Image copyright © by Marcus Trahan

Chronicle

(2012)

Three teenage boys crawl into a hole and encounter some glowing thingamajig. (Who cares what it is? It’s just a plot device, as good as any other hocus-pocus.) When they come out they have picked up telekinetic ability. And here’s where it gets neat. Do they come up with some great plan to use these powers for good, or evil? No, they’re just guys. They pick up rocks with their minds and skip them out over the lake. They play some childish pranks. They try to figure out some way of using this power to get laid. They learn to fly, and almost get themselves killed farting around in the sky. And they soon realize that it’s like a muscle: The more you use it, the stronger it gets. So if you can pick up a pebble, that implies you could pick up a rock, or a car, or a city bus, or a building … One of the boys has been severely bullied, is shy, and has other issues like a dying mother and an abusive father. You just know there will be an explosion sooner or later. So in a way this is like Carrie for dudes.

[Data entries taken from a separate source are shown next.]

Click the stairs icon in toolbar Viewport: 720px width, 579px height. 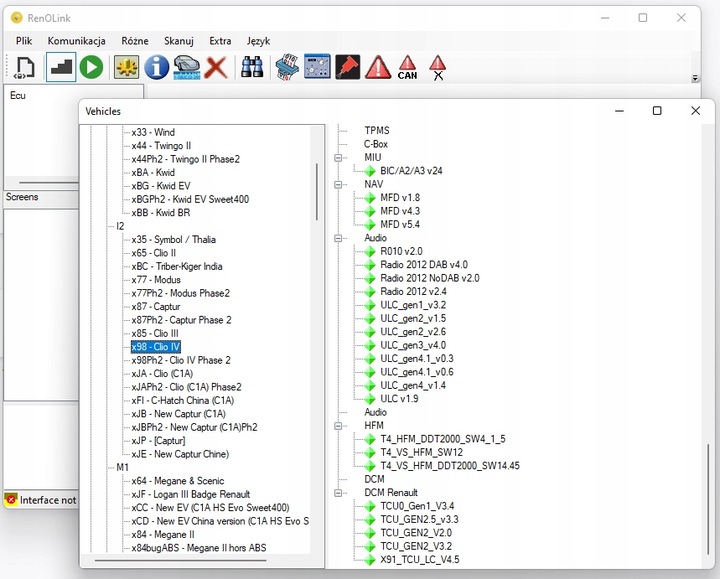coord(61,67)
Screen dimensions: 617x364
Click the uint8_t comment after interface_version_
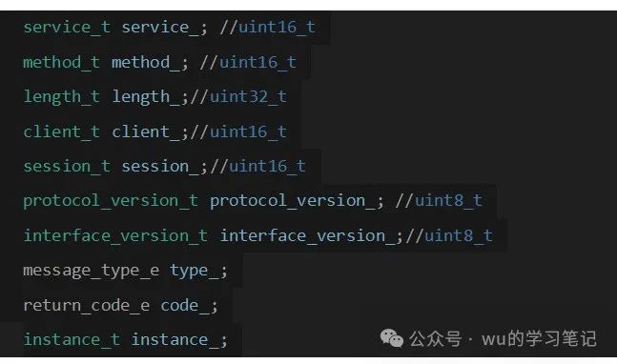point(449,236)
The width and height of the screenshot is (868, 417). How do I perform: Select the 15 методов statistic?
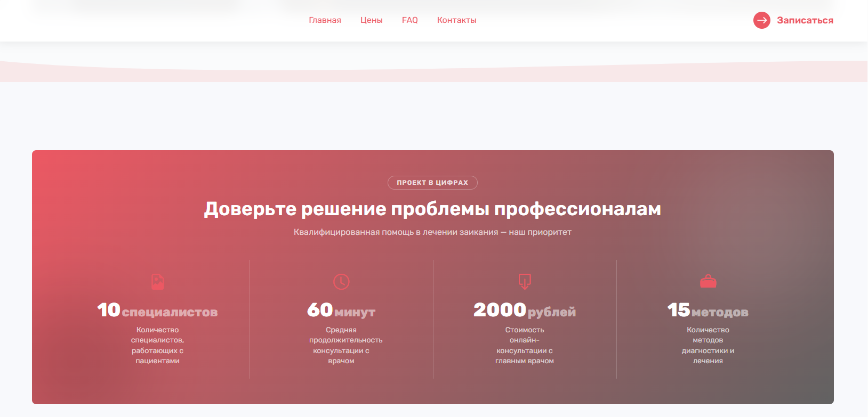(708, 310)
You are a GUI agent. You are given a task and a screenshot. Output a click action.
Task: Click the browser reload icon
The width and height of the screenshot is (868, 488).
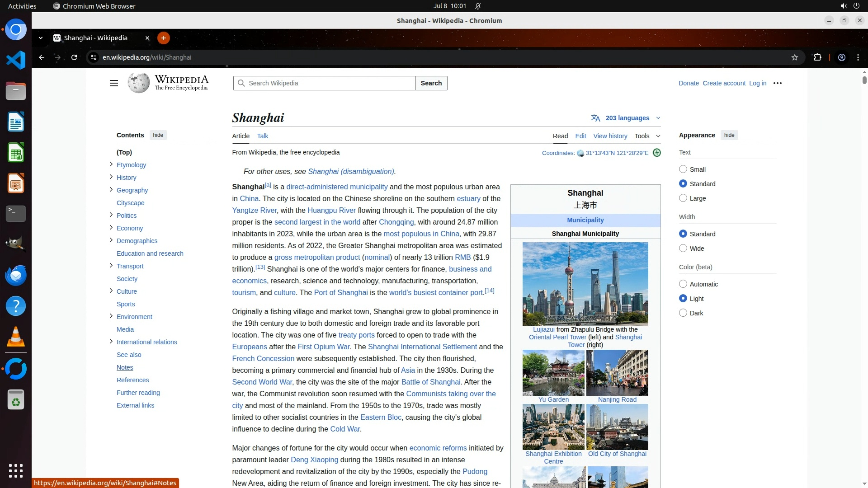click(74, 57)
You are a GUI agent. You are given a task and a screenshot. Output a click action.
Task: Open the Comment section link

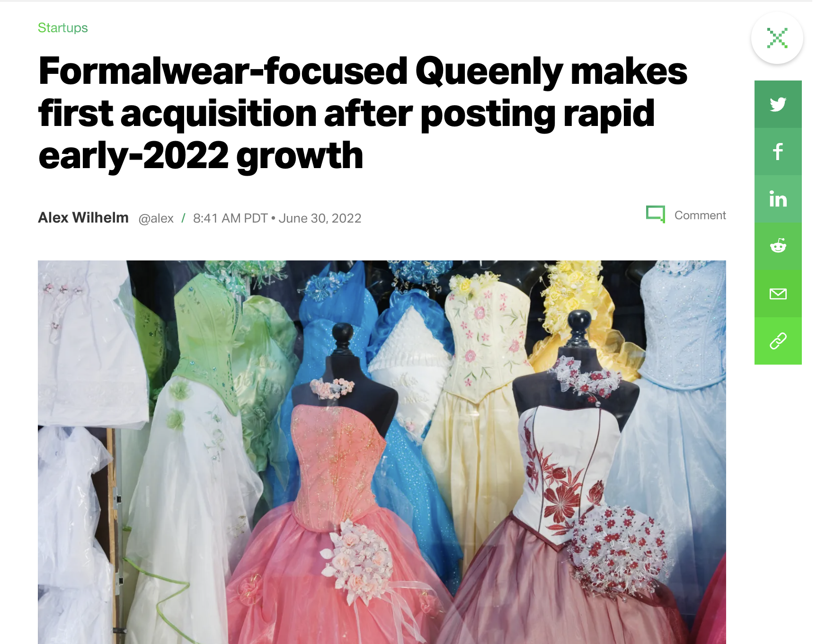(700, 215)
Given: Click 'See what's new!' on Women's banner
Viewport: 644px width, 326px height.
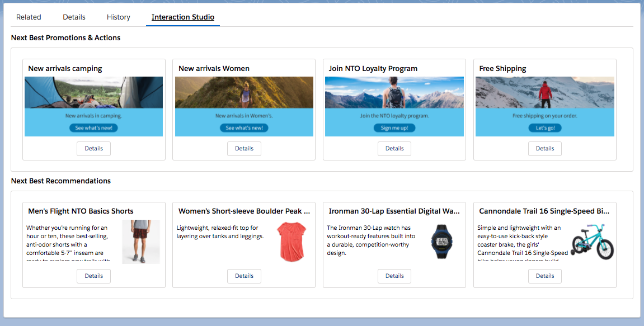Looking at the screenshot, I should [244, 128].
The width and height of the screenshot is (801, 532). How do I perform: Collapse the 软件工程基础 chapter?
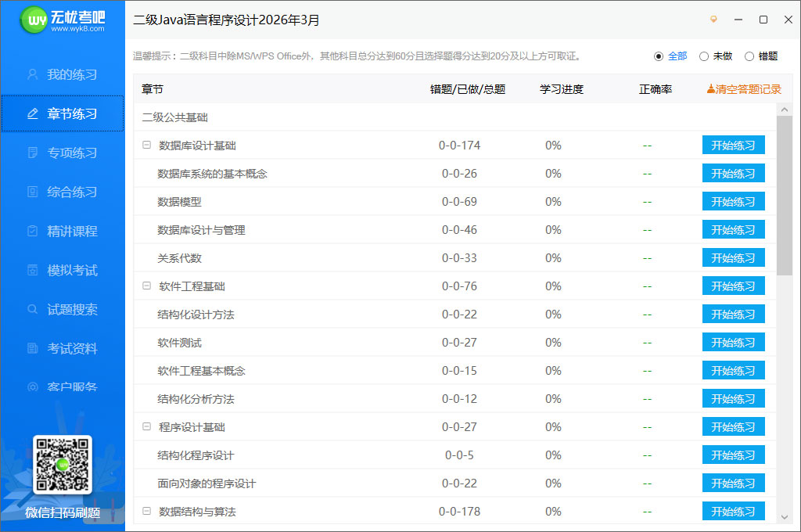(x=146, y=286)
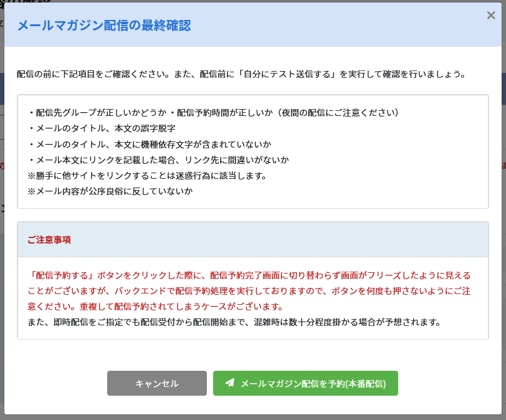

This is a “found footage” movie, and I think we’re getting too many of them, but the writer and director come up with some ingenious ways to make it work. They even eliminate some of the jerkiness in later scenes (hooray!) because the guy no longer holds the camera, but floats it steadily in the air with his mind. Let’s face it, today’s youth are never without a recording device, so it’s plausible this could have been assembled from multiple sources, including surveillance cameras. (Do kids today still speak of “filming” stuff? I’d have thought “taping” would be better, but maybe not. Modern video cameras don’t use tape, anyway, or even discs.) The special effects here are flawless, and awesome, and meticulously thought out. It all just looks so damn real. It gets big and noisy at the end, but not offensively so. Even that part looks like it was all pulled together from multiple cameras, some of them soundless and black and white. This movie was made for the pittance of $12 million, stars no one you ever heard of, and is ten times better than most of the SF movies I’ve seen lately.